[Opening Source data section]
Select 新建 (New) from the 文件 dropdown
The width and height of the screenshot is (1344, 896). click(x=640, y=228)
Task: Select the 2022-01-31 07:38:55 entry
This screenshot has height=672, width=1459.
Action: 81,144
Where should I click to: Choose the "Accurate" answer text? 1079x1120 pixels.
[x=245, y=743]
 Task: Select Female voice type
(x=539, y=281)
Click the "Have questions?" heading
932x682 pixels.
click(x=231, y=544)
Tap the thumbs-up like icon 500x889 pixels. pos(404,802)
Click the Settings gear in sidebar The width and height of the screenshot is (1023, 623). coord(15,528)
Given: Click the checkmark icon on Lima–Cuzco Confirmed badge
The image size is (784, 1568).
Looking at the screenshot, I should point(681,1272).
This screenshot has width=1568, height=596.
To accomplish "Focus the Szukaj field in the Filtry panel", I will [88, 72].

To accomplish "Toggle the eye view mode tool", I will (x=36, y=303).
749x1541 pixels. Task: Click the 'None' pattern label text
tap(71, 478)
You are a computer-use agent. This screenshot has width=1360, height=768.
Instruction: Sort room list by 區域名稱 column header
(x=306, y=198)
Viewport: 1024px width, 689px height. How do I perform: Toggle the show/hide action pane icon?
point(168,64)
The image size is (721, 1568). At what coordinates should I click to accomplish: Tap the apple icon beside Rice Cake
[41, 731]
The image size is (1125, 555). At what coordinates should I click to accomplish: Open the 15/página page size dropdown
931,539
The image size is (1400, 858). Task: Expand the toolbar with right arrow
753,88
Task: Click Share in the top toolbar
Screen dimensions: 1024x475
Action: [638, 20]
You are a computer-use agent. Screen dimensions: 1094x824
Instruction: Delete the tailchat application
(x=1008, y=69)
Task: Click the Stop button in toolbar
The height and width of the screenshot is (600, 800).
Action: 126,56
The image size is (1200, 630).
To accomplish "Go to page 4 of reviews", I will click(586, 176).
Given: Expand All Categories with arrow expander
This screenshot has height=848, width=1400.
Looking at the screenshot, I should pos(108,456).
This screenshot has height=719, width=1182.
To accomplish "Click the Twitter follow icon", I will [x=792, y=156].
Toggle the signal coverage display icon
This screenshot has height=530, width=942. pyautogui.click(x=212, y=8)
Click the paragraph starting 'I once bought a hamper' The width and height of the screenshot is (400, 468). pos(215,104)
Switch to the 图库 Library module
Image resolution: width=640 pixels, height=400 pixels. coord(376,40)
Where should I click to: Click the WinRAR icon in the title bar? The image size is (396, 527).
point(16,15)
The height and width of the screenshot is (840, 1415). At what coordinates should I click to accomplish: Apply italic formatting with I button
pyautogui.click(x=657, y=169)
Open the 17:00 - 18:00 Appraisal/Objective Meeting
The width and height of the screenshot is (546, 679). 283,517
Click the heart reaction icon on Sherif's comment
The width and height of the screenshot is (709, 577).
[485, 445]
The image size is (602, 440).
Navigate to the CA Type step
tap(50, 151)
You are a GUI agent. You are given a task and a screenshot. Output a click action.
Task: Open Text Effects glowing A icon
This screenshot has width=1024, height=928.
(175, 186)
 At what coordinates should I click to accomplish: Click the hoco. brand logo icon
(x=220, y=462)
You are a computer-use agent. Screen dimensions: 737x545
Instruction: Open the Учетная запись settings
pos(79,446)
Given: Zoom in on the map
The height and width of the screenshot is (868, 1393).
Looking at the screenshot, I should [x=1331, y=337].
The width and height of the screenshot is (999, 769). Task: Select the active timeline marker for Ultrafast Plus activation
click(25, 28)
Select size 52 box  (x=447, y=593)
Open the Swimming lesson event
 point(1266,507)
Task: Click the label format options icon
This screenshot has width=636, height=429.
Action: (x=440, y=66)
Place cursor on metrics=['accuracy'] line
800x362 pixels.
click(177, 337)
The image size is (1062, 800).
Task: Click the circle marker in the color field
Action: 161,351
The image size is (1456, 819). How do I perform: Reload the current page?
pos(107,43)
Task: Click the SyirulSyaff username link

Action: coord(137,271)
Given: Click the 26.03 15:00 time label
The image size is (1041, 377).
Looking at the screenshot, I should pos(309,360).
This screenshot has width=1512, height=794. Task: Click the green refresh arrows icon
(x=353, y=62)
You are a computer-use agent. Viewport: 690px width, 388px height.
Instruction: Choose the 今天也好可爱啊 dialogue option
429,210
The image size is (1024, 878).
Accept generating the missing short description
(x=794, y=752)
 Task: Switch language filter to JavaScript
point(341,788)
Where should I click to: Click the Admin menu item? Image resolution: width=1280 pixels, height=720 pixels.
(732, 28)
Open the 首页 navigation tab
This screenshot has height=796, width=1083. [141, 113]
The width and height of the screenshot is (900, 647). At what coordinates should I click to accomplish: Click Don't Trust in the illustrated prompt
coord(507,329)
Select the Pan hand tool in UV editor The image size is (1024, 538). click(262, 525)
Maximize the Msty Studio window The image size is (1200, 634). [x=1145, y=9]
[Closing Source data section]
__What needs to be done__. Output the lines above between the one holding "You are a computer-use agent. This" and the one holding "Given: Expand All", inclusive, with nothing before or after them.

__Result of the exercise__.
You are a computer-use agent. This screenshot has width=1360, height=768.
Instruction: Sort room list by 區域名稱 column header
(x=306, y=198)
Viewport: 1024px width, 689px height. How do I perform: Toggle the show/hide action pane icon?
point(168,64)
The image size is (721, 1568). At what coordinates should I click to accomplish: Tap the apple icon beside Rice Cake
[41, 731]
The image size is (1125, 555). At what coordinates should I click to accomplish: Open the 15/página page size dropdown
931,539
The image size is (1400, 858). Task: Expand the toolbar with right arrow
753,88
Task: Click Share in the top toolbar
Screen dimensions: 1024x475
Action: [638, 20]
You are a computer-use agent. Screen dimensions: 1094x824
Instruction: Delete the tailchat application
(x=1008, y=69)
Task: Click the Stop button in toolbar
The height and width of the screenshot is (600, 800).
Action: 126,56
The image size is (1200, 630).
To accomplish "Go to page 4 of reviews", I will click(586, 176).
Given: Expand All Categories with arrow expander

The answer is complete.